Love: A Bold Act of Defiance

Debra Oaks Coe

12/3/20251 min read

In the darkest of nights, Denmark's Mutiny Against Indifference

When Germany occupied Denmark in 1940, the Danish people kept their king, their government, and, most unusually, their conscience. When the Nazis proposed antisemitic laws, Denmark declined. Jewish citizens, they said, would continue to be treated as equal citizens—a policy that, in 1940, was revolutionary.

Denmark became the only Nazi-occupied country where Jews were never required to wear the yellow star. The Danes saw no reason to join what they considered a tasteless experiment in fascist fashion.

By 1943, the Nazis imposed full control and ordered the deportation of Denmark’s Jews.
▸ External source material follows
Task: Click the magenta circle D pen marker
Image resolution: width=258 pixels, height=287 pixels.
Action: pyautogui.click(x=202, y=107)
Word spread quickly, and Danes responded with scandalous disregard for the law—expressed through acts of organized decency as they smuggled nearly all of their Jewish neighbors across the sea to Sweden in fishing boats and rowboats.
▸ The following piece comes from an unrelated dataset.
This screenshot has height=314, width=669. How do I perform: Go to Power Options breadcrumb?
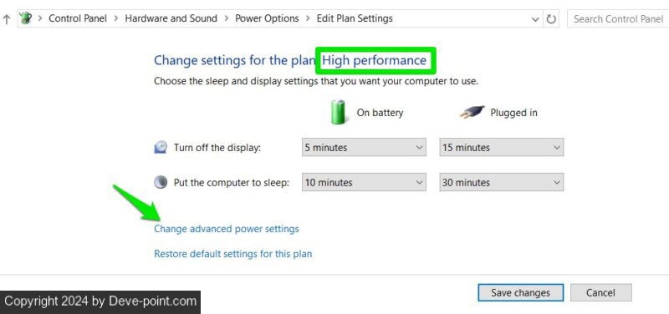click(267, 18)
Despite their best efforts, nearly 500 Danish Jews were still captured. But the Danes refused to let the matter drop. They demanded Red Cross inspections, sent care packages, and made themselves such an administrative nuisance that their Jewish prisoners were treated better and never sent to death camps. Before the war ended, Denmark even negotiated their release and sent forty buses into Germany to bring their people home.

This was not a spontaneous moral awakening. “Love your neighbor” had been a fixture of Danish public education for decades. The results speak for themselves: less than 2% of Denmark’s Jewish population perished, compared to 90% in Poland. Loving one’s neighbor, though often dismissed as naïve, actually has rather impressive survival rates.